# [Excerpted passage]
════════════════

My current philosophy is “if you liked it then you should have put a test on it”. The worst part of technical debt is accidentally breaking things. To its credit, Django is the best framework I’ve used for testing. Unit tests are good for TDD, but functional tests are probably better for managing technical debt because they verify the output of your system for various inputs. Doing TDD, getting 100% coverage, and taking into account edge cases… never happens in practice. That does not mean you shouldn’t try. Adding tests to preventing regressions is the second best thing you can do. And the best thing you can do is to write those tests to begin with.

Get coverage

Running coverage is commonly done at the same time as tests. I skip the html reports and use  coverage report from the command line to get faster feedback. When you have good coverage, you can have higher confidence in your tests.

Be cognizant of when you’re creating technical debt

Of course, every line of code is technical debt, but I’ve started adding a “Technical Debt Note” too all pull requests. This is inspired by how legislation will have a fiscal note to assess how much it would cost. Bills can get shot down because they cost to much for what they promise. Features should be the same. Hopefully, you’re already catching these before you even write code, and you’re writing small pull requests. If we find that a pull requests increases technical debt to an unreasonable degree, we revise the requirements and the code.

════════════════

# [What to do]
1 - Translate this sentence from the passage on technical debt into Spanish: "The worst part of technical debt is accidentally breaking things."
2 - Reproduce the part of the passage on technical debt that opens with the words containing "My current philosophy" and closes with "to begin with.".

# [Data extract]
════════════════

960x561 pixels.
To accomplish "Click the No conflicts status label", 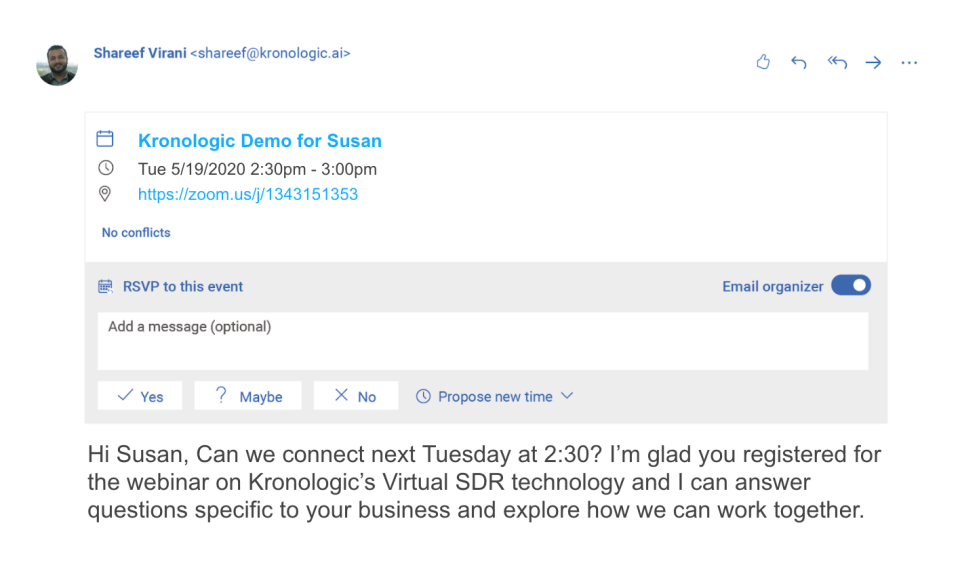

════════════════

# [Results for the exercise]
1 - La peor parte de la deuda técnica es romper cosas por accidente.

2 -
My current philosophy is “if you liked it then you should have put a test on it”. The worst part of technical debt is accidentally breaking things. To its credit, Django is the best framework I’ve used for testing. Unit tests are good for TDD, but functional tests are probably better for managing technical debt because they verify the output of your system for various inputs. Doing TDD, getting 100% coverage, and taking into account edge cases… never happens in practice. That does not mean you shouldn’t try. Adding tests to preventing regressions is the second best thing you can do. And the best thing you can do is to write those tests to begin with.